This article, entitled "10 big game party hacks to save you time and money," comes from partner site Money Talks News.
The big game is Feb. 4 at U.S. Bank Stadium in Minneapolis. Anyone hosting a shindig probably fears having to fork over hefty sums of cash to properly entertain family and friends.
Fortunately, you don’t have to blow your budget. Nor do you have to spend the whole day in the kitchen.
Here are some low-cost party ideas that will make your life easier and leave you with the energy to cheer on your team come game time.
1. Host a potluck
Deciding to go potluck is one of the easiest ways to make party planning a little less intimidating. You can even create a theme that gets everyone excited to participate. Just make sure to keep track of who’s bringing what: There’s nothing worse than too many pretzels and not enough beer.
2. Plan a backyard tailgate
Just because you’re staying home doesn’t mean you can’t tailgate. If you live in a relatively warm climate, simply take the party outside for the hours leading up to kickoff.
Throw some brats on the grill and paint your face with your team’s colors. As a bonus, you’ll keep some of the rowdier behavior outside your home.
3. Create a sports bar experience
Some people rent out part of their local sports bar to throw a party, but that can get pricey. So why not replicate the experience for a fraction of the cost at home?
Move all your televisions into the designated party space, set up a makeshift bar and, voilà, you have your very own sports bar. Extra points if you have a large drink selection or a keg.
4. Set up snack city
Football parties are not dinner parties. There’s no need to go “all out” with the food you serve. Try getting a variety of snack foods and skip the prepared platters of meats and cheeses, veggies and dips from the grocery store. Instead, make your own.
5. Cut down on food prep time
Everyone loves a make-your-own-nachos bar, and it saves you a lot of time in the kitchen. You can also apply the same idea to other foods.
Sundae bars are always popular, as is allowing guests to decorate their own cupcakes. Or simply put out skewers for meats, cheeses, fruit or any other foods that might otherwise be eaten with a fork.
6. Stagger the food
Don’t put out all your food at once. At the end of the game, you’ll probably want to throw away any meats or cheeses that have been sitting out for hours.

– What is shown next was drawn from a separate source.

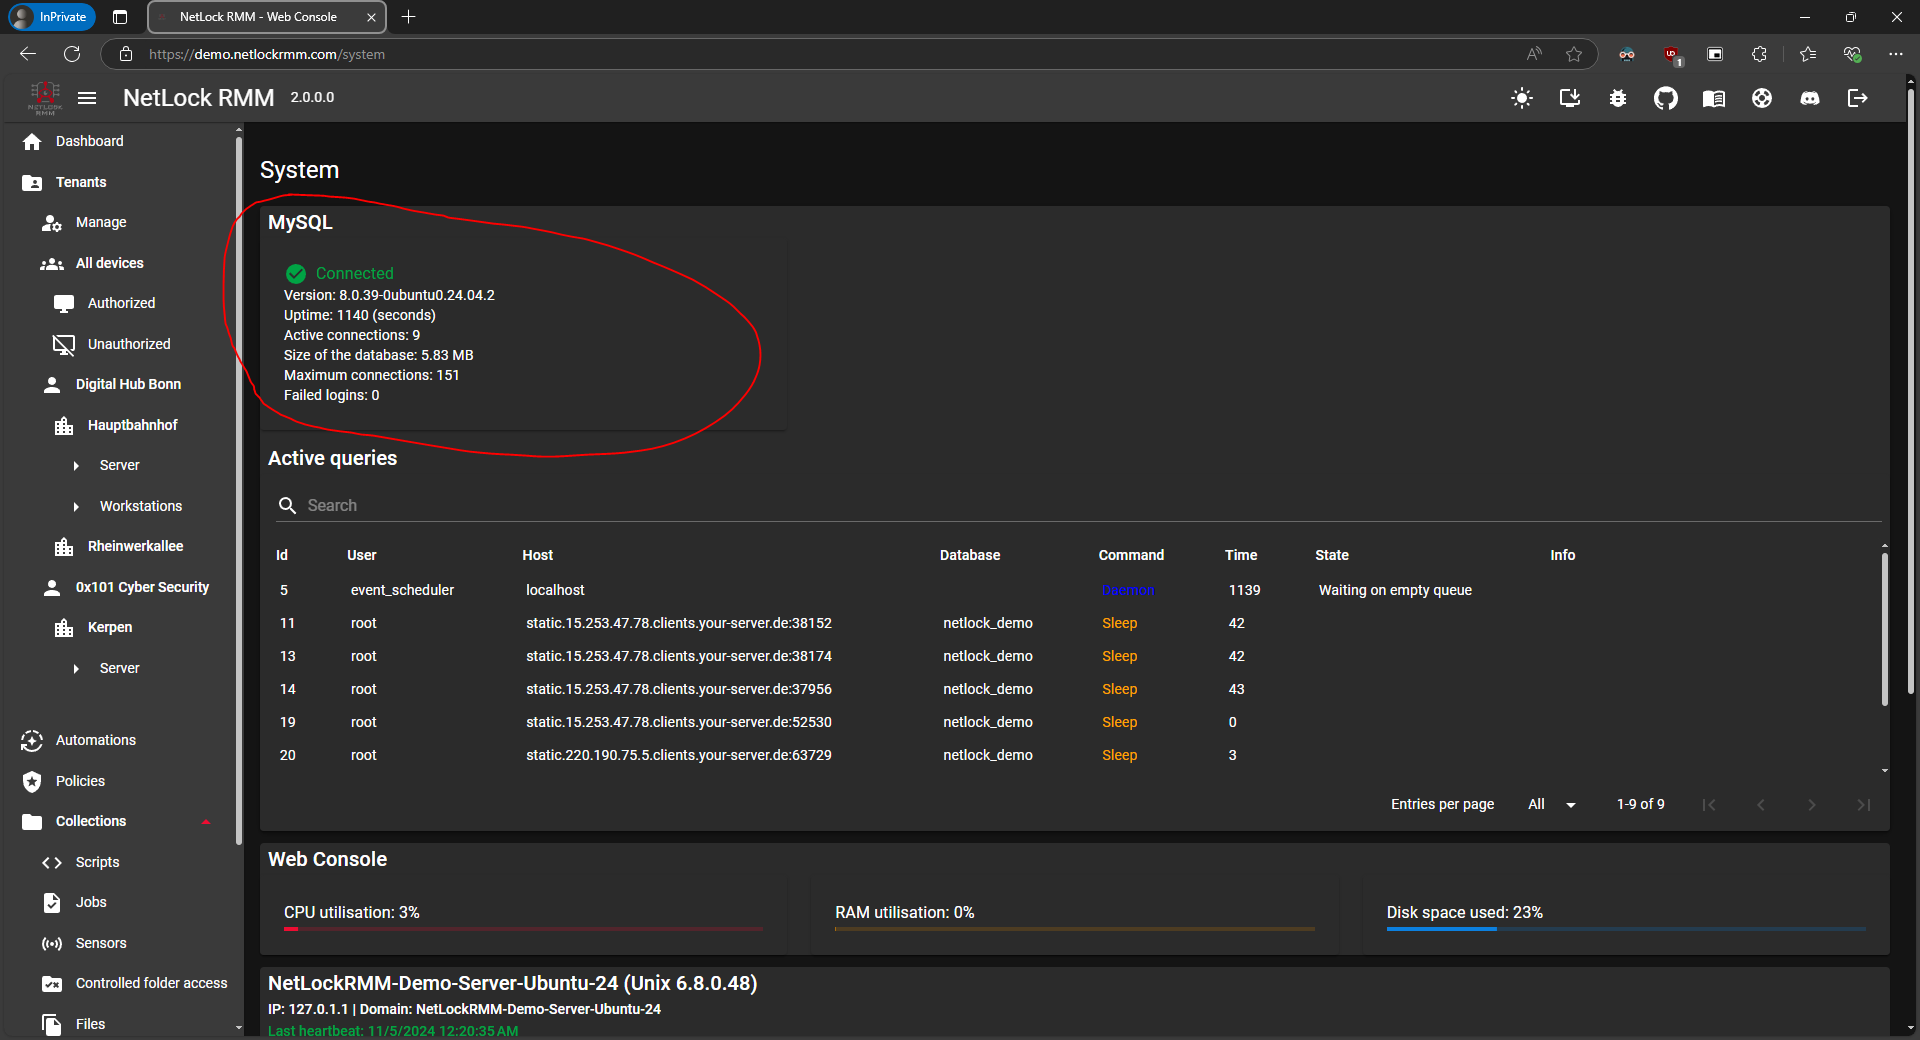Viewport: 1920px width, 1040px height.
Task: Open the Entries per page dropdown
Action: tap(1551, 805)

So instead, put out food only as needed. That will cut down on waste, leaving leftovers for lunch in the coming week. Just keep an eye on what guests are eating, and keep the most popular snacks coming.
7. Shop strategically
Think about what you want to make before you go to the store, and create a list so you don’t end up with some expensive impulse buys and without any of your essentials.
Then, look through your local supermarket’s circular, or go online to find deals and coupons. Look for generic brands — if you’re not serving them straight out the box, your guests probably won’t notice the difference.
8. Buy your alcohol wholesale
You can purchase alcohol at any Sam’s Club in the country, even if you don’t have a membership. Costco and BJ’s Wholesale Club have similar policies in some states.
Just keep in mind that not every employee will be aware of the store’s policy, so do your research. Shopping at one of these clubs often can save you big money on your alcohol purchases.
9. Cut the cost of decorations
Yes, you want to be in the football spirit on the big day, but do you really need to go overboard with expensive decorations? Skip the decorations altogether or make your own.
Cut artificial turf into rectangles and use some liquid paper to draw in yard lines. These mini football fields make great coasters. You can also cut brown fabric into football shapes for the same purpose. Create mini-banners with the help of digital images retrieved online, glue sticks and a little construction paper.
10. Hit the local dollar store
Your local dollar store is a great source of low-cost party supplies and game-day decorations, especially if you exercise a little creativity. You can buy spools of ribbon in your team’s colors to tie together napkins and silverware, or to simply use for decoration. You might be able to find paper plates, tablecloths and napkins in your team’s colors.
Do you have any favorite cost-cutting or time-saving strategies for hosting parties?